Wabah flu burung (flu burung) yang menghancurkan telah memusnahkan sekitar setengah populasi anjing laut gajah betina yang berkembang biak di Pulau Georgia Selatan, yang merupakan tempat berkembang biak penting bagi spesies tersebut. Penelitian baru mengungkapkan penurunan populasi sebesar 47% sejak tahun 2022, meningkatkan kekhawatiran serius tentang stabilitas jangka panjang mamalia ikonik Antartika ini.
Skala Krisis
Pulau Georgia Selatan menampung lebih dari 54% populasi anjing laut gajah selatan yang berkembang biak di dunia, sehingga angka kematiannya sangat mengkhawatirkan. Para peneliti dari British Antarctic Survey menggunakan citra udara untuk membandingkan jumlah perkembangbiakan dari tahun 2022 hingga 2024, dan mengungkap skala kerugian yang sangat besar: diperkirakan 53.000 betina mati.
Dampaknya lebih dari sekadar kematian langsung. Studi tersebut menunjukkan bahwa betina yang mengalami stres mungkin telah menelantarkan anak-anaknya, sehingga semakin menghambat pemulihan. Strain H5N1 yang sangat patogen, awalnya terdeteksi di Eropa sebelum menyebar ke Amerika, mencapai Georgia Selatan pada tahun 2023, meskipun tingkat kerusakan yang ditimbulkan baru menjadi jelas melalui analisis terbaru ini.
Mengapa Ini Penting
Penyebaran cepat H5N1 pada spesies burung dan mamalia di kawasan Antartika merupakan ancaman yang semakin besar. Meskipun dampak awal virus ini di Georgia Selatan diremehkan karena letak pulau tersebut yang terpencil, temuan saat ini menggarisbawahi perlunya pemantauan intensif yang mendesak.
Hilangnya hampir separuh populasi perkembangbiakan sangat memprihatinkan mengingat tingkat reproduksi anjing laut gajah yang lambat: anjing laut betina membutuhkan waktu tiga hingga delapan tahun untuk mulai berkembang biak. Virus ini terus beredar, terbukti dengan lebih rendahnya jumlah anak anjing pada tahun 2024 dibandingkan tahun sebelumnya.
Implikasi yang Lebih Luas
Wabah ini menyoroti kerentanan ekosistem Antartika terhadap penyakit menular yang baru muncul. Strain H5N1 telah menyebabkan kerugian besar pada koloni burung laut di Inggris dan populasi singa laut di Amerika Selatan, sehingga meningkatkan kekhawatiran mengenai dampak yang lebih luas terhadap jaring makanan Antartika.

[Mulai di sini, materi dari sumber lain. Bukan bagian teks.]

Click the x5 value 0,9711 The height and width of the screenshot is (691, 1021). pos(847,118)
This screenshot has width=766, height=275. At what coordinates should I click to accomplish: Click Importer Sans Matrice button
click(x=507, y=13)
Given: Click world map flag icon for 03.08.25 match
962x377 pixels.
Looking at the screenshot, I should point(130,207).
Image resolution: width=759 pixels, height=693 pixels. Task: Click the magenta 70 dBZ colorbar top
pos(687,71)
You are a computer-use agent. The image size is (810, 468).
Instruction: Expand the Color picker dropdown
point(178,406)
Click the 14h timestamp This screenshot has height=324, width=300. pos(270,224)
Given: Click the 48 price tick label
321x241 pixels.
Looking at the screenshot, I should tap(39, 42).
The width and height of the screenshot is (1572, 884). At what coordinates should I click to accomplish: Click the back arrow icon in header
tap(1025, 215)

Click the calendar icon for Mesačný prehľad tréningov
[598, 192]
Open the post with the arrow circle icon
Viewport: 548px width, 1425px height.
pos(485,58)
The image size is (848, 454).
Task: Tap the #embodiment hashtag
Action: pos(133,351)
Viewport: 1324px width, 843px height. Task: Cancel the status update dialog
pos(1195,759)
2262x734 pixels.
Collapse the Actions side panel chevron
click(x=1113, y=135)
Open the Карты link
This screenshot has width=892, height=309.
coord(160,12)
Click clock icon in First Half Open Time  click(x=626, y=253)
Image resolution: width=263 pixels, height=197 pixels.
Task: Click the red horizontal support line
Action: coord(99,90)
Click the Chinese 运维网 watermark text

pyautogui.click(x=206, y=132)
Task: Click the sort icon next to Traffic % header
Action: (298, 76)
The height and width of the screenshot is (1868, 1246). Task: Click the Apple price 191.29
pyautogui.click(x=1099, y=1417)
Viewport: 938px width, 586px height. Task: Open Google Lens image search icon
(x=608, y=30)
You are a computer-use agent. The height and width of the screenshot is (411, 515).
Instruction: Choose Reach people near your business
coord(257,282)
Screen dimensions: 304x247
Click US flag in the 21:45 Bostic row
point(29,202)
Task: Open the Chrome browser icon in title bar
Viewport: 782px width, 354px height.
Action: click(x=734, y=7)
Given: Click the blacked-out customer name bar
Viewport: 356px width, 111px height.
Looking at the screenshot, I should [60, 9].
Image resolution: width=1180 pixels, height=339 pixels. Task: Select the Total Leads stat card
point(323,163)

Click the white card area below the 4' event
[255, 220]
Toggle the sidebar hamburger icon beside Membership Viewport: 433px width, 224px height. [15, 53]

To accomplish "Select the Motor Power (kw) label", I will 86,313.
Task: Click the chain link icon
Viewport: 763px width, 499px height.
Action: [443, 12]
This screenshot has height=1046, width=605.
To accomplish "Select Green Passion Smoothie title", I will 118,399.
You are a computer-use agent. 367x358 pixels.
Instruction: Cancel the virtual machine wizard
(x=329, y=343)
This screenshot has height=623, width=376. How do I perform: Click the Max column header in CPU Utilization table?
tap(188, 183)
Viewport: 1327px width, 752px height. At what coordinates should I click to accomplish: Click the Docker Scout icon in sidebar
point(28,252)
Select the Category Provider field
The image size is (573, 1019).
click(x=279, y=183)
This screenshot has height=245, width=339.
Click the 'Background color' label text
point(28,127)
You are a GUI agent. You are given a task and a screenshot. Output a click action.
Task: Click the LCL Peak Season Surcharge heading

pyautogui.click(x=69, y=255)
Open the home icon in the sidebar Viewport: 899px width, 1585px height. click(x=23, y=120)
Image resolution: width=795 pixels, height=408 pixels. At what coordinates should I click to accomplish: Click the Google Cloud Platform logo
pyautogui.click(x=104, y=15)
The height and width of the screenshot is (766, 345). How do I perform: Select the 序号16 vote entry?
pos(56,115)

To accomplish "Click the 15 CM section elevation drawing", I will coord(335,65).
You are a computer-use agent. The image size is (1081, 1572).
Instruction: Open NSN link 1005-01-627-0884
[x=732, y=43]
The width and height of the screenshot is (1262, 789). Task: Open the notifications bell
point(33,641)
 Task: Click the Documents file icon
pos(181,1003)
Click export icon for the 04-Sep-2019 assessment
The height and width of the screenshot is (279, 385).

“Hasil penelitian ini sungguh memilukan,” kata Prof Ed Hutchinson, ahli virologi di Universitas Glasgow. “Tidak jelas seberapa parah dampak virus ini terhadap spesies mamalia dan burung lainnya di Antartika dan sub-Antartika.”
Situasi ini memerlukan pengawasan yang terus menerus untuk memahami dampak jangka panjang virus ini dan mencegah wabah lebih lanjut. Krisis yang terjadi saat ini menjadi pengingat akan keterhubungan ekosistem global dan kebutuhan mendesak akan strategi pengelolaan penyakit yang proaktif di wilayah-wilayah rentan.
Hilangnya hampir separuh populasi betina yang sedang berkembang biak mempunyai dampak serius terhadap stabilitas spesies ini di masa depan, sehingga menekankan perlunya pemantauan yang intensif dan berkelanjutan.